Bug 690300

Summary:	Error reading PDF file: /syntaxerror in ID
Product:	Ghostscript	Reporter:	Marcos H. Woehrmann <marcos.woehrmann>
Component:	PDF Interpreter	Assignee:	Alex Cherepanov <alex>
Status:	NOTIFIED FIXED
Severity:	normal
Priority:	P2
Version:	master
Hardware:	Macintosh
OS:	MacOS X
Customer:	353	Word Size:	---

Description Marcos H. Woehrmann 2009-02-24 08:16:35 UTC

The customer reports and I've verified that the attached file produces a "/syntaxerror in ID" error when 
read by Ghostscript 8.63, head (r9505) and other versions I tried similarly fail.

The command line I'm using for testing:

  bin/gs -sDEVICE=tiff24nc -o test.tif ./pdfout.pdf

Apple Preview and Adobe Acrobat 9.0 open the file without complaint.

Comment 1 Marcos H. Woehrmann 2009-02-24 08:20:11 UTC

Created attachment 4806 [details]
pdfout.pdf

This is page 1 of the original 40 page customer supplied file.	My attempts to
reduce the complexity of the document further by removing elements resulted in
a file that is readable by Ghostscript.

Comment 2 Alex Cherepanov 2009-02-24 09:09:54 UTC

/syntaxerror is raised by ID procedure because it cannot cope with the extra
data at the end of the image. (or the filter consumes too little).
The former should be easy to fix.

Comment 3 Alex Cherepanov 2009-02-28 09:37:40 UTC

In fact, CCITTDecode filter consumes 'E' from 'EI' and PDF interpreter
cannot recover. Acrobat distiller doesn't consume 'E'. So the bug is likely
located in the filter but can be worked around in PDF interpreter.
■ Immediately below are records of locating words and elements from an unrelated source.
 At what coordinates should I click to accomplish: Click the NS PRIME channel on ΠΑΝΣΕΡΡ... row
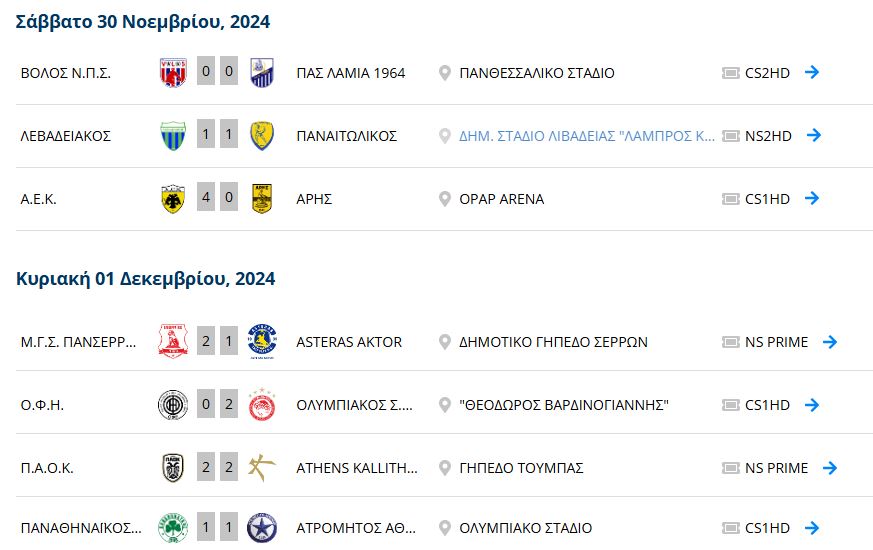(x=776, y=342)
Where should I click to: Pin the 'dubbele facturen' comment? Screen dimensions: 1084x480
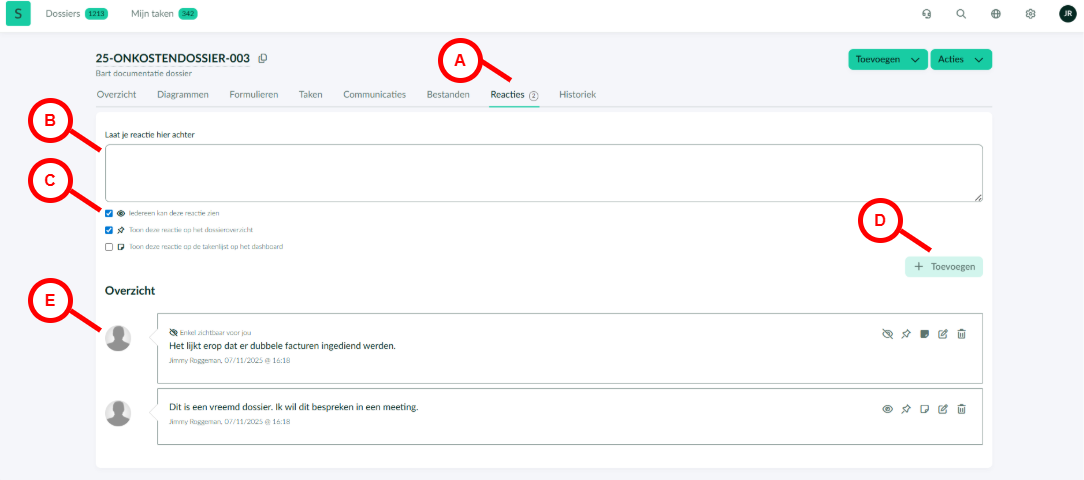pos(906,334)
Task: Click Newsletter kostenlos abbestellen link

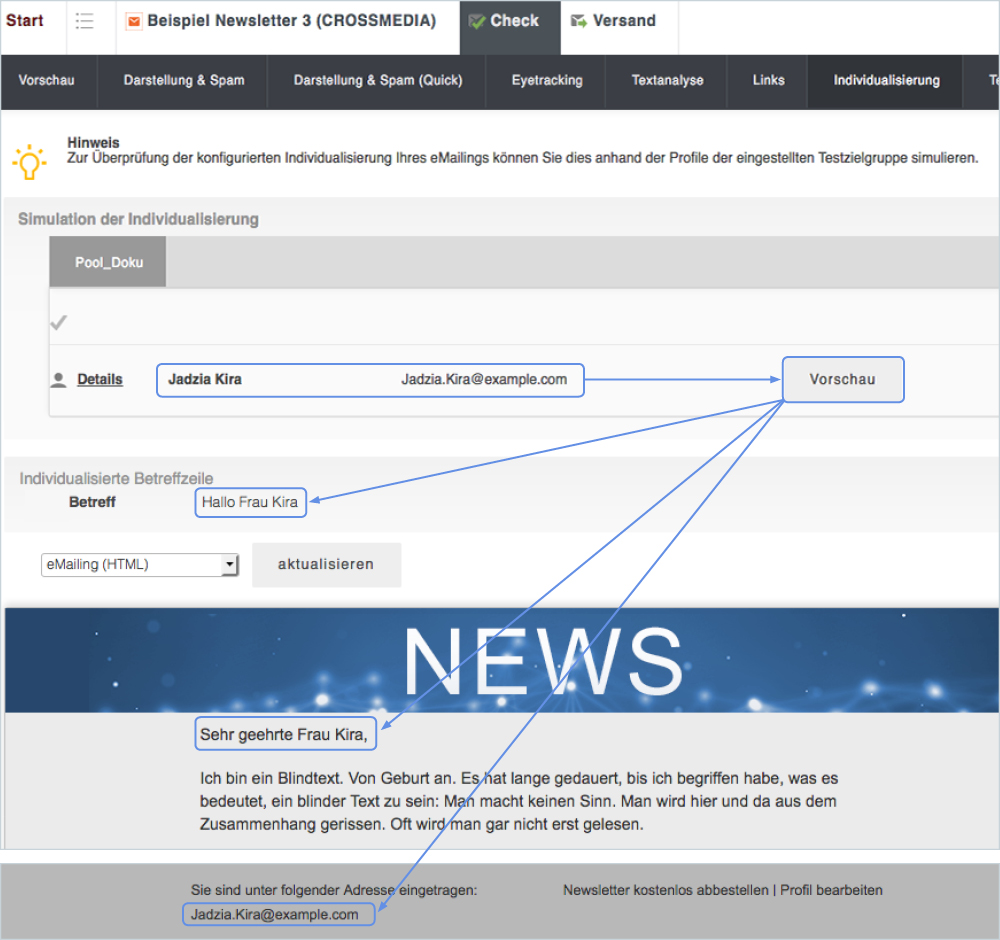Action: click(x=665, y=890)
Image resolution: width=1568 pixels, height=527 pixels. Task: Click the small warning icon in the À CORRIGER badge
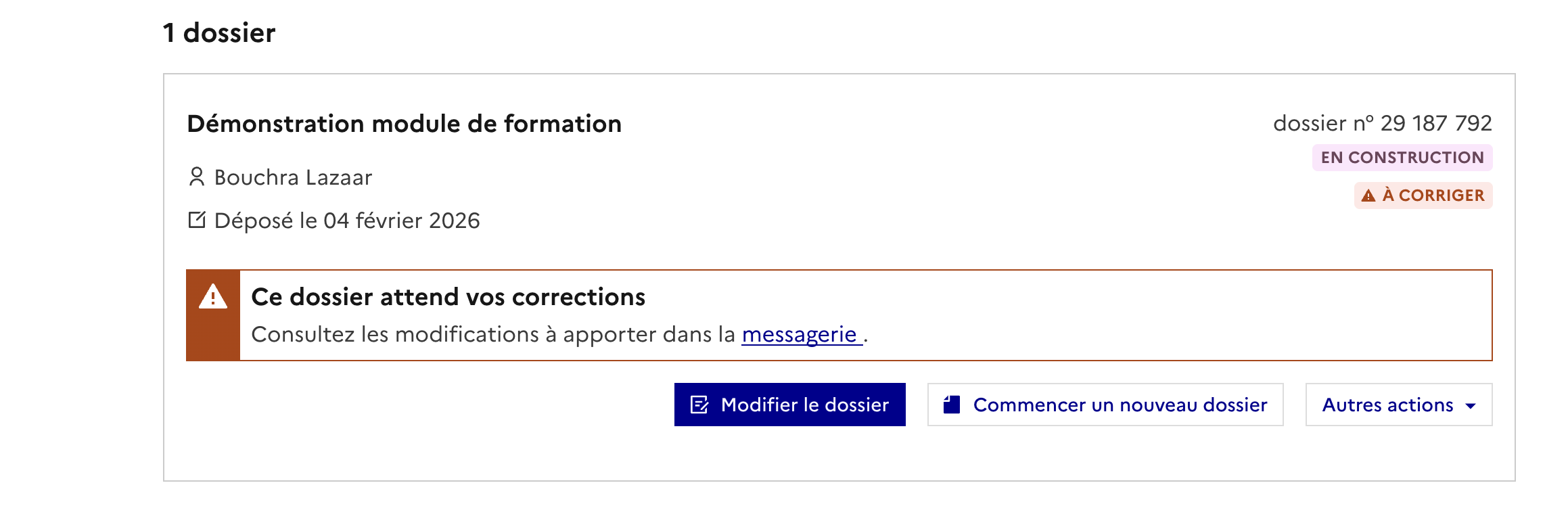coord(1368,196)
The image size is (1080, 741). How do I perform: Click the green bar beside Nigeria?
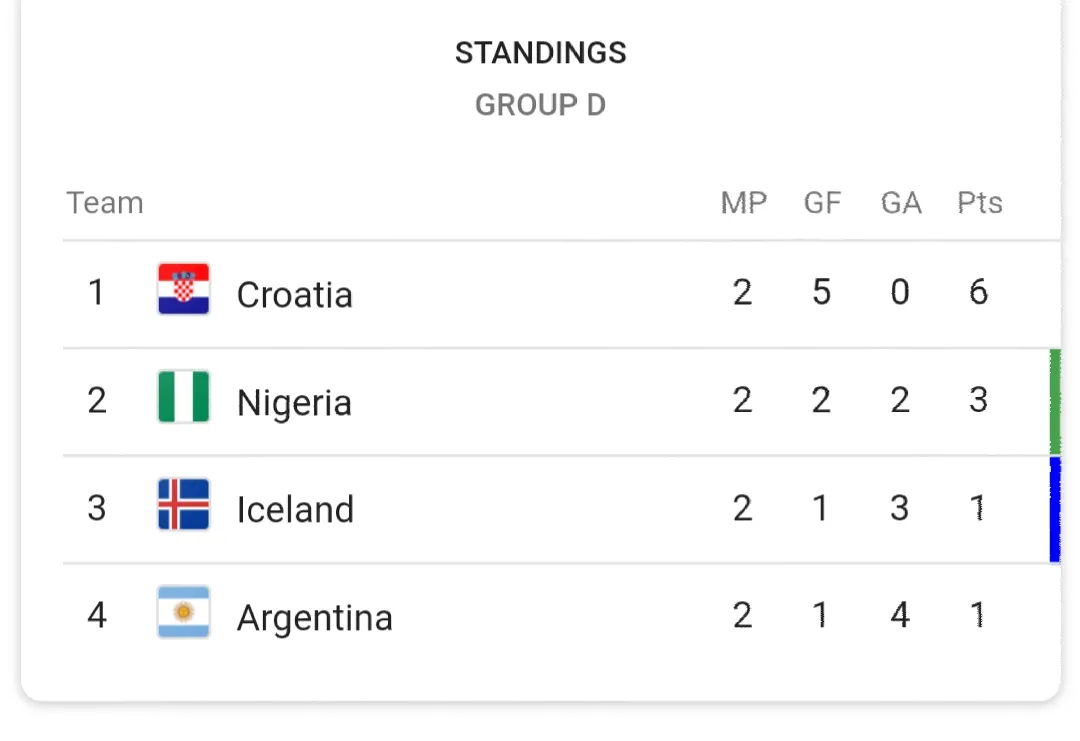(x=1055, y=401)
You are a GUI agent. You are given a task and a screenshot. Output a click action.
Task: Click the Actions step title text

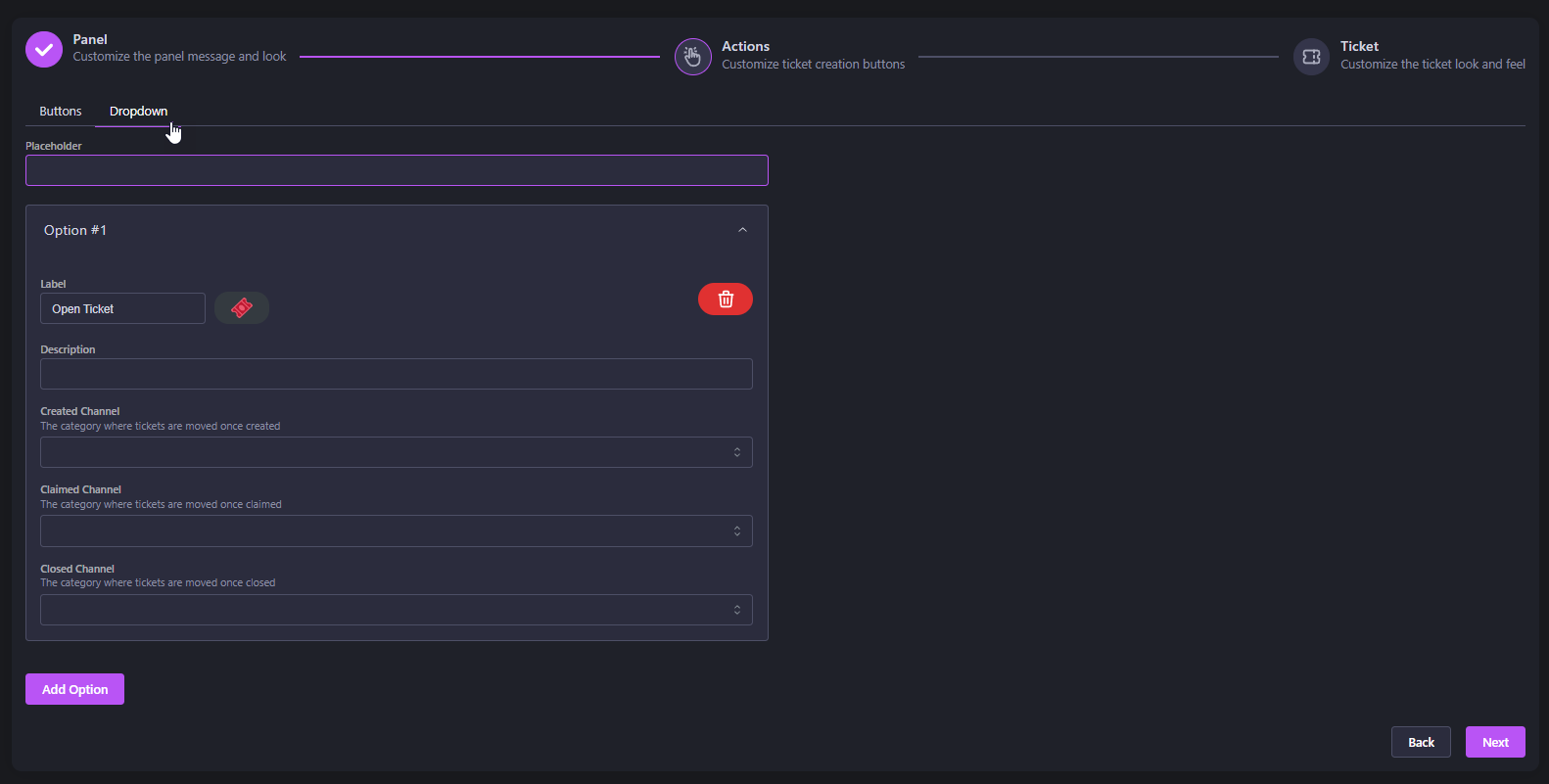(745, 46)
This is my PS file that shows the problem.
%!
/f (E:\\bug\\690300\\i.pdf)(r) file def
f 0 (<</K -1 /Columns 1664 /Rows 1140>> ID ) /SubFileDecode filter flushfile
f <</K -1 /Columns 1664 /Rows 1140>> /CCITTFaxDecode filter /ff exch def
612 792 scale
<< /ImageType 1
   /DataSource ff
   /ImageMatrix [1664 0 0 -1140 0 1140]
   /Decode [0 1]
   /Width 1664
   /Height 1140
   /BitsPerComponent 1
>> image % showpage
f =string readstring pop ==

Comment 4 Alex Cherepanov 2009-03-24 22:04:23 UTC

When CCITTEncode'd stream is not properly terminated and used as an embedded
image, the filter may consume 'E' from 'EI'. Change PDF interpreter to accept
'I' as a synonym to 'EI'.

The following patch is committed as a rev. 9593.
http://ghostscript.com/pipermail/gs-cvs/2009-March/009167.html
Regression testing shows no differences.